La titular del Ministerio Público Fiscal (MPF) subrogante advirtió inconsistencias en la imputación y solicitó que el expediente vuelva a fiscalía para corregir errores.
En el marco de la primera audiencia preliminar por el crimen de Romina Karban, que dio inicio ayer en la Cámara del Crimen 2 de Sáenz Peña, bajo la supervisión de la jueza técnica Rosana Glibota, la fiscala subrogante María Rosa Osiska solicitó la nulidad parcial de la acusación y pidió que el expediente regrese al Equipo Fiscal 1 de Sáenz Peña para subsanar inconsistencias antes de avanzar hacia el juicio por jurado.
Se trata de la primera audiencia preparatoria en la causa, en la que Osiska interviene como subrogante tras la inhibición de la fiscal suplente Verónica Bastos, que se inhibió en esta causa. Durante la audiencia, la fiscal advirtió «contradicciones y confusiones» en la plataforma fáctica -es decir, en la descripción del hecho imputado- y también en la calificación legal del delito.

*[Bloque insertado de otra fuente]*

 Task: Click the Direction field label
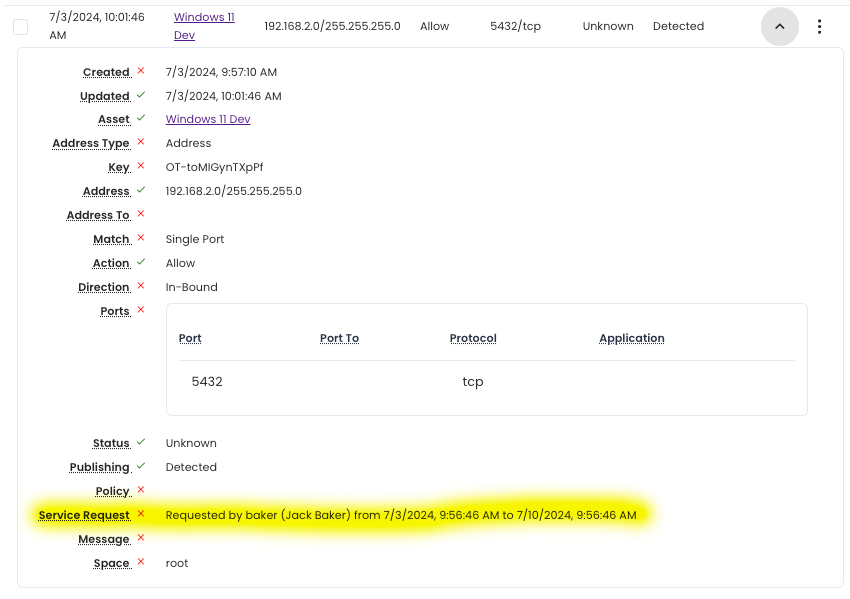(x=104, y=287)
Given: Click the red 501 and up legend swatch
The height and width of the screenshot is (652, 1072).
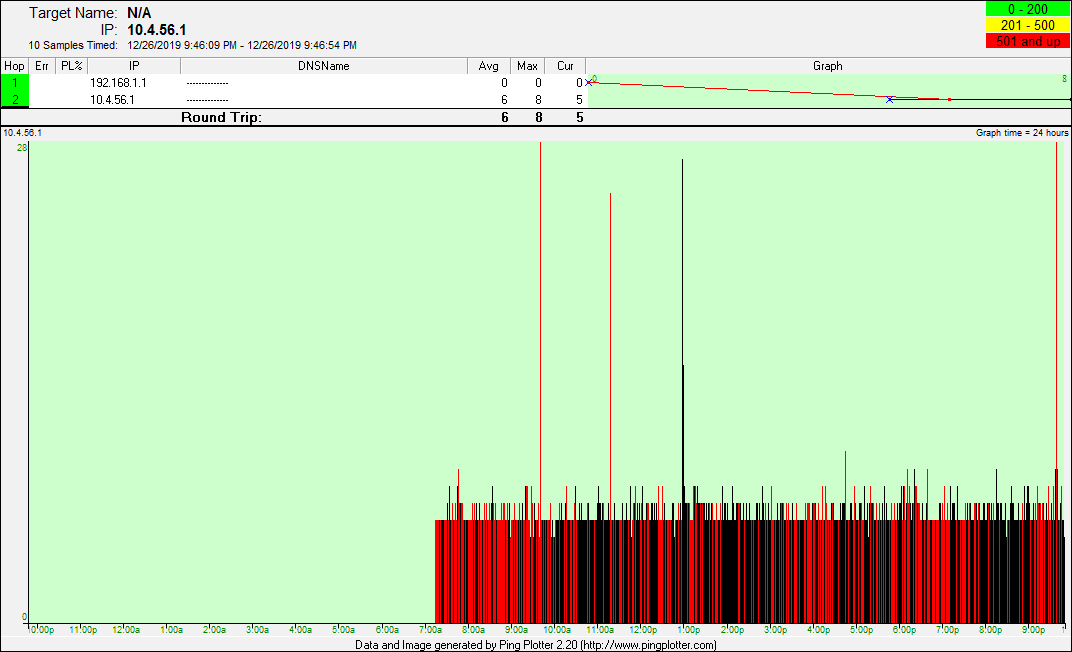Looking at the screenshot, I should coord(1027,41).
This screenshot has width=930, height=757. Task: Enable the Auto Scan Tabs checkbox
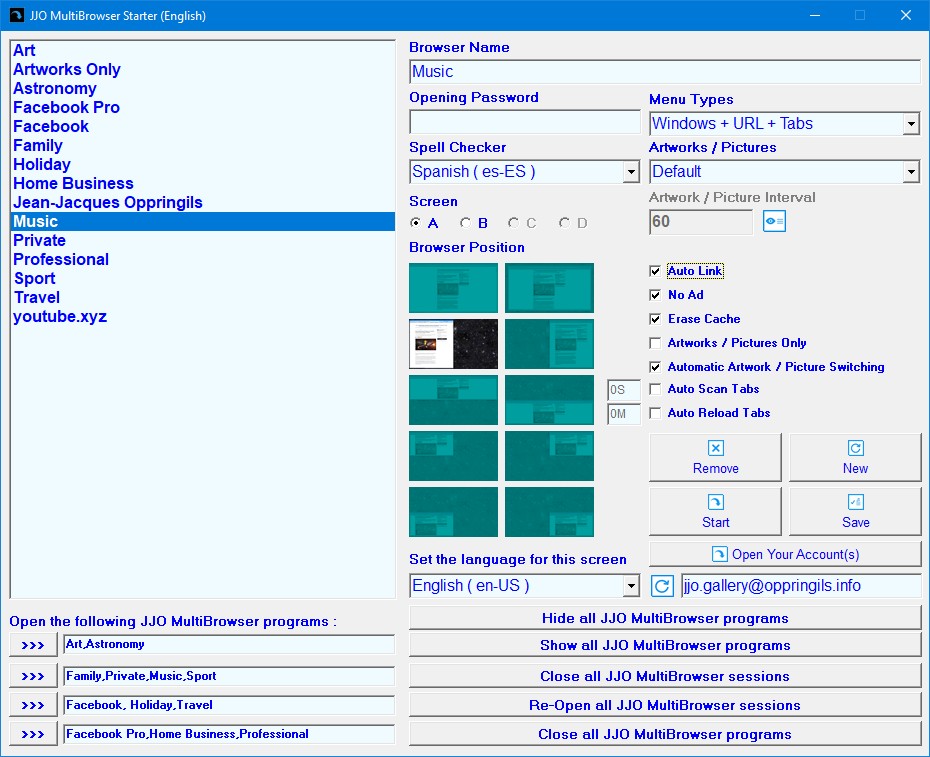point(655,389)
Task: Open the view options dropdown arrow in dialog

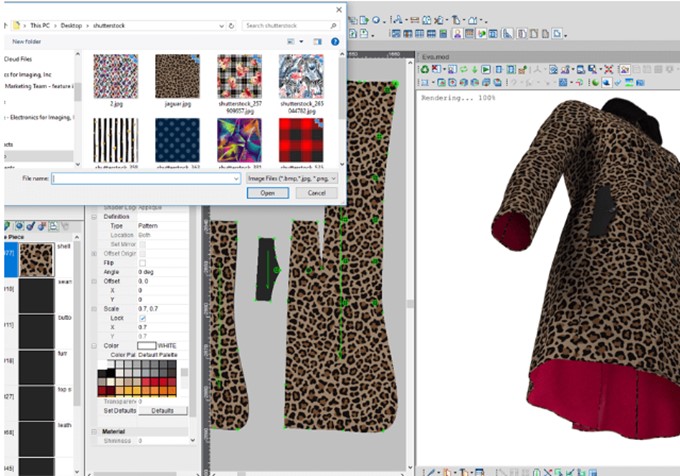Action: [x=301, y=42]
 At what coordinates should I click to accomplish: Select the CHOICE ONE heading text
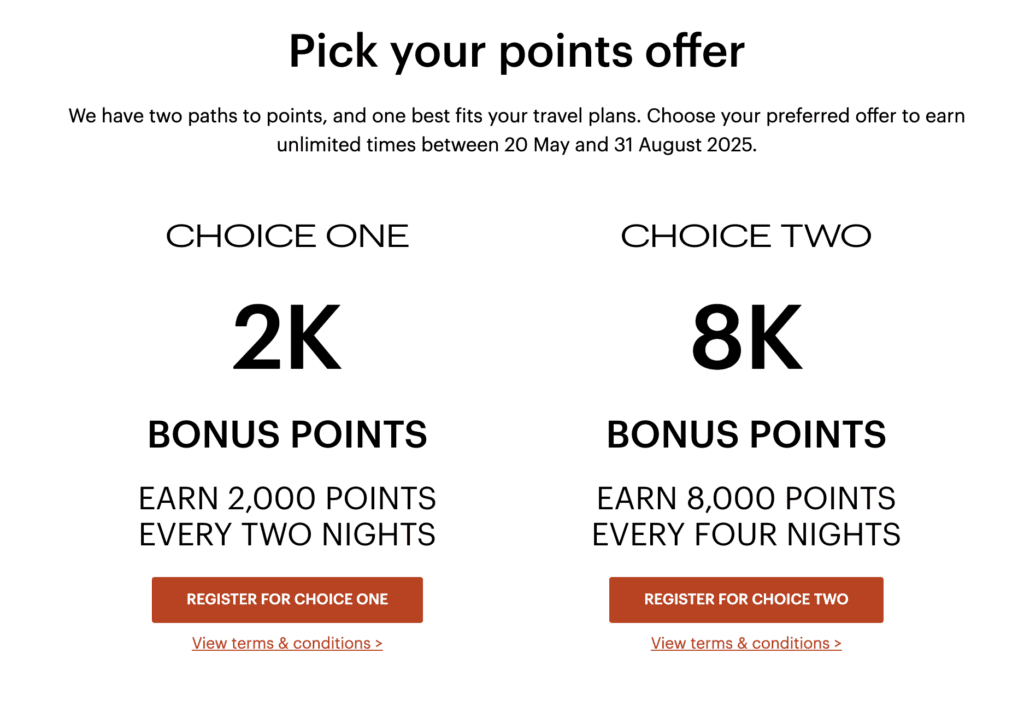pyautogui.click(x=287, y=236)
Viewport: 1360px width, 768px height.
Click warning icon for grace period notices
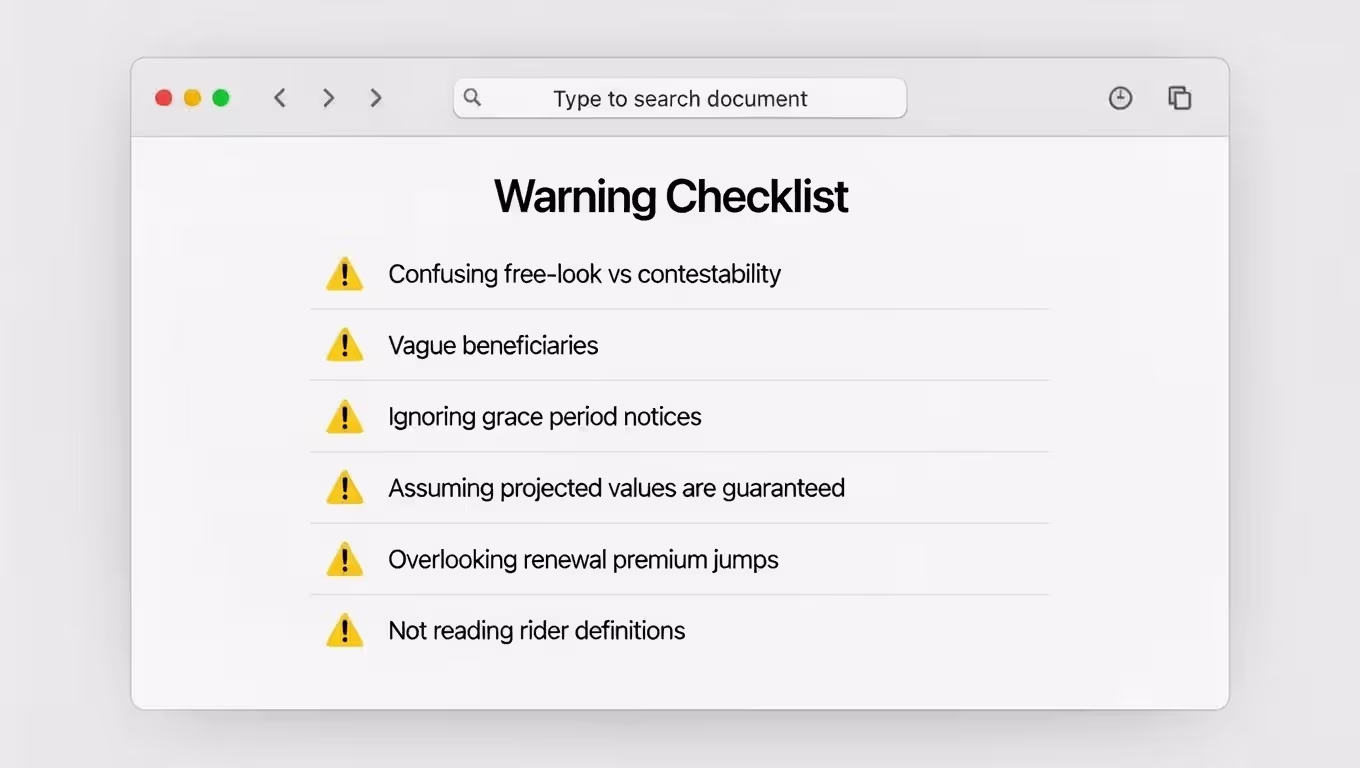[344, 417]
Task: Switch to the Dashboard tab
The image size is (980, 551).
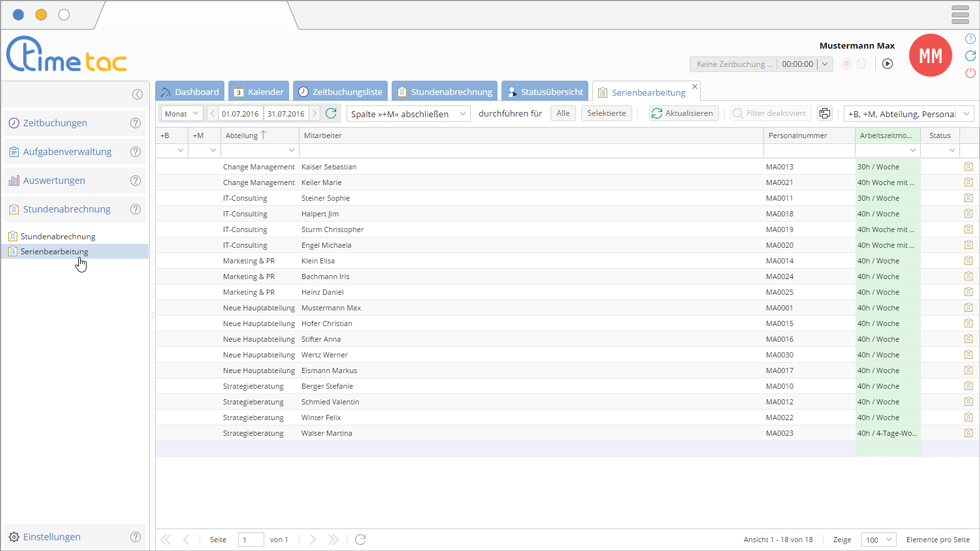Action: click(189, 92)
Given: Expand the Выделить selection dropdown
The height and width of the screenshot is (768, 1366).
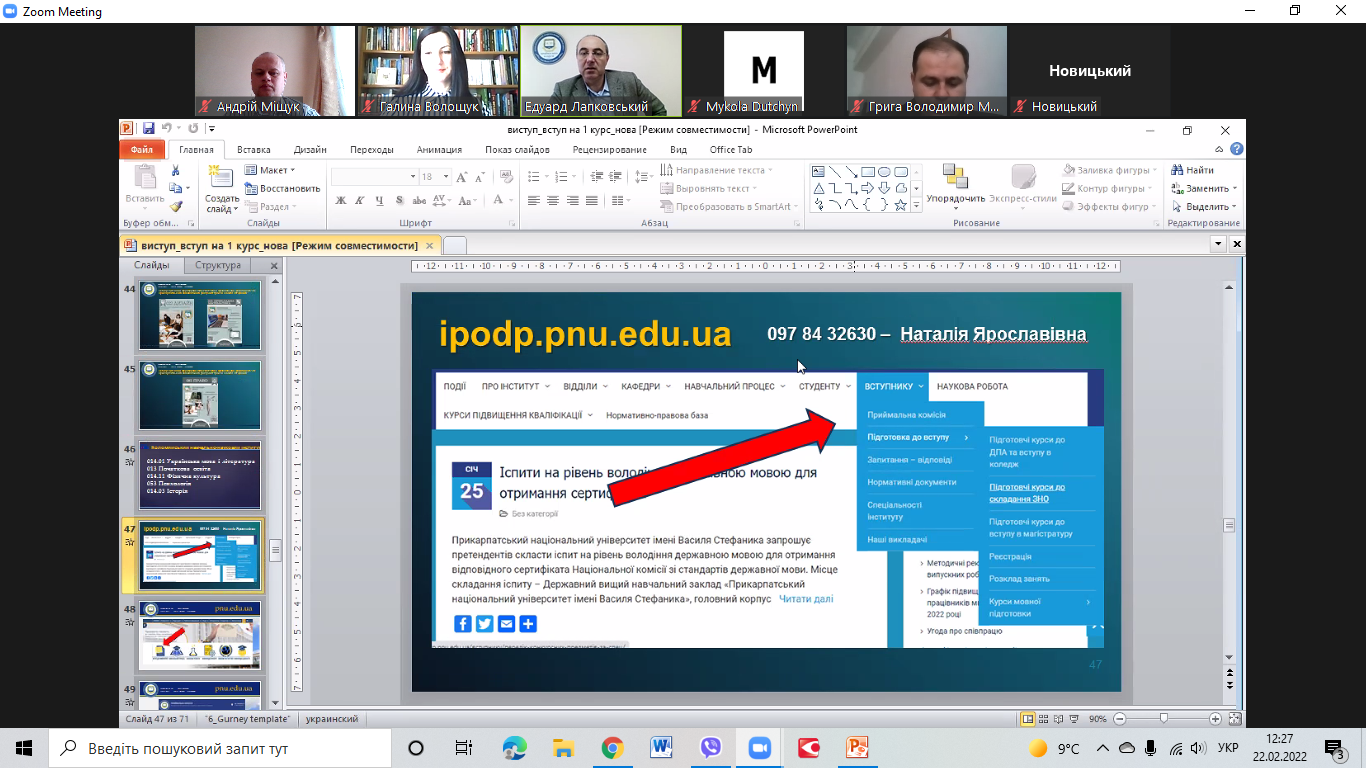Looking at the screenshot, I should (x=1235, y=207).
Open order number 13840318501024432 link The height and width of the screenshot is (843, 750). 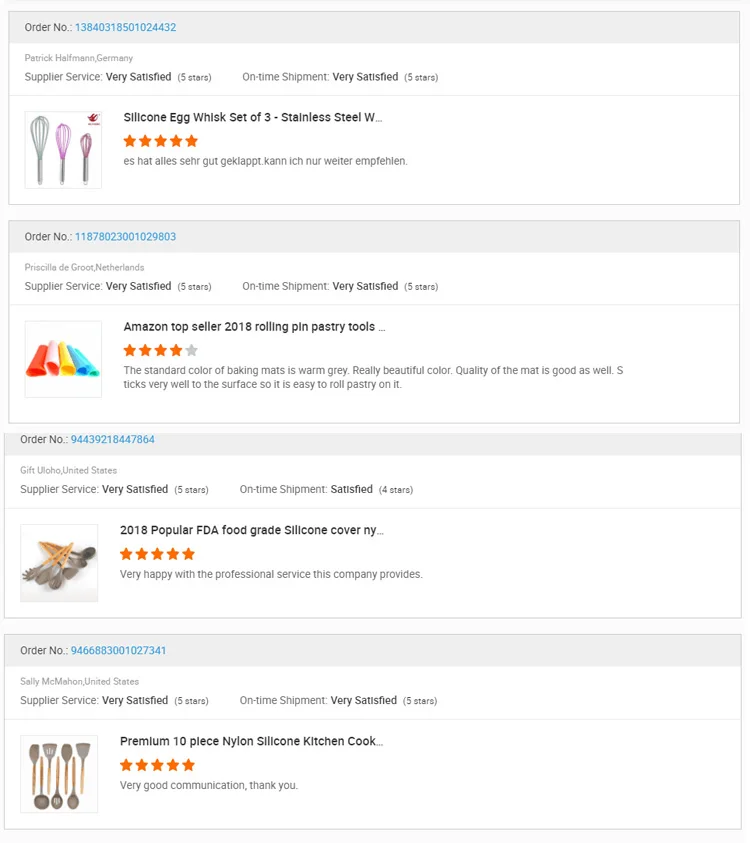[125, 27]
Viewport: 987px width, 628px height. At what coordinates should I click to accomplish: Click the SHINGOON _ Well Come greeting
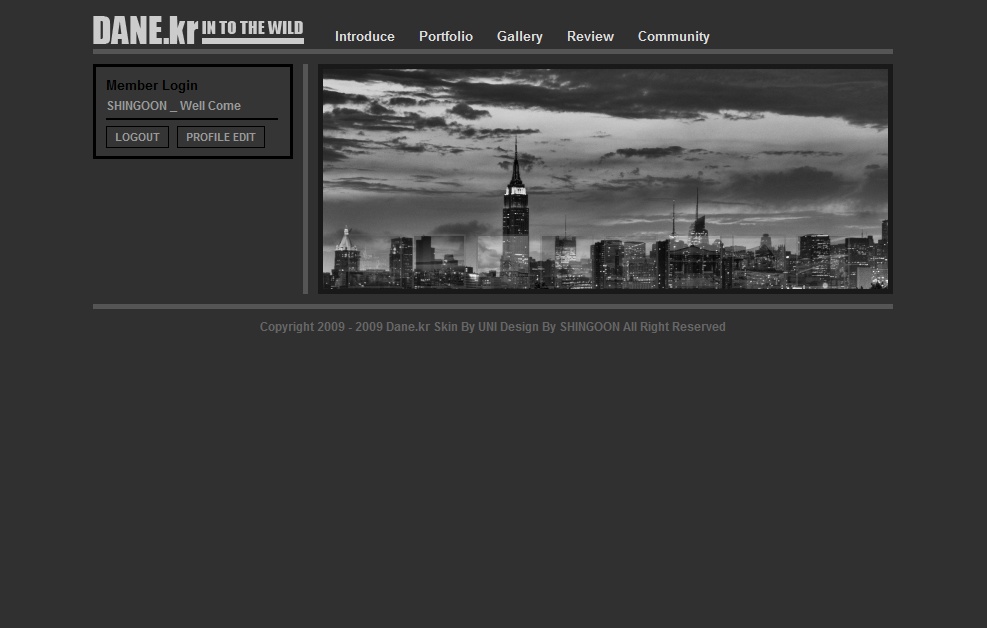tap(173, 106)
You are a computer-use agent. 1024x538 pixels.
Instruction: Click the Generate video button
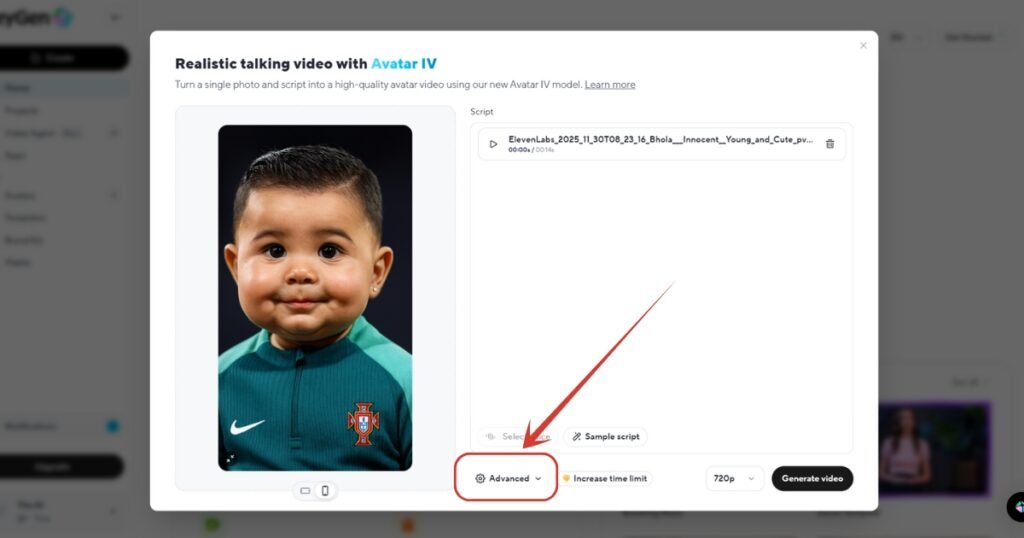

«Debe ser clara, precisa y autosuficiente. La imputación tiene que explicarse por sí sola y ser congruente con las pruebas del expediente», explicó. El defensor oficial 2, Matías Jachesky, coincidió con los cuestionamientos de la fiscalía y acompañó los planteos de nulidad.
Falencias en la imputación
Entre los principales cuestionamientos, Osiska señaló que no está correctamente determinado el lugar del hecho, lo que podría afectar garantías constitucionales del imputado.
Además, sostuvo que también deben precisarse aspectos clave como la mecánica del homicidio y el recorrido del agresor, en concordancia con las pruebas reunidas, especialmente el informe de autopsia.
Homicidio agravado
La causa tiene como imputado a un familiar directo de la víctima y está calificada como homicidio agravado por alevosía y el uso de arma de fuego, con el agravante de codicia. Sobre este punto, Osiska explicó que la alevosía deberá acreditarse a partir de un ataque sorpresivo, lo cual -según indicó- se condice con la autopsia, que revela la ausencia de signos de defensa en la víctima.
En tanto, la codicia estaría vinculada a un conflicto económico en el ámbito familiar, presuntamente relacionado con una sucesión. De acuerdo con los peritajes, la víctima recibió cinco disparos: dos en la cabeza y tres en la espalda.
Correcciones antes del juicio
La fiscala remarcó que las nulidades planteadas son de carácter subsanable y deben corregirse de manera inmediata para garantizar un juicio claro y eficaz ante un jurado popular. «Si avanzamos con estas deficiencias, el juicio no va a llegar a buen fin y se podrían vulnerar garantías del proceso», advirtió.
En ese contexto, anticipó que trabajarán de manera conjunta con el equipo fiscal para corregir los errores en el menor tiempo posible, aunque reconoció que esto implicará un retraso en el avance de la causa.
No obstante, aclaró que la prisión preventiva del imputado se mantiene vigente.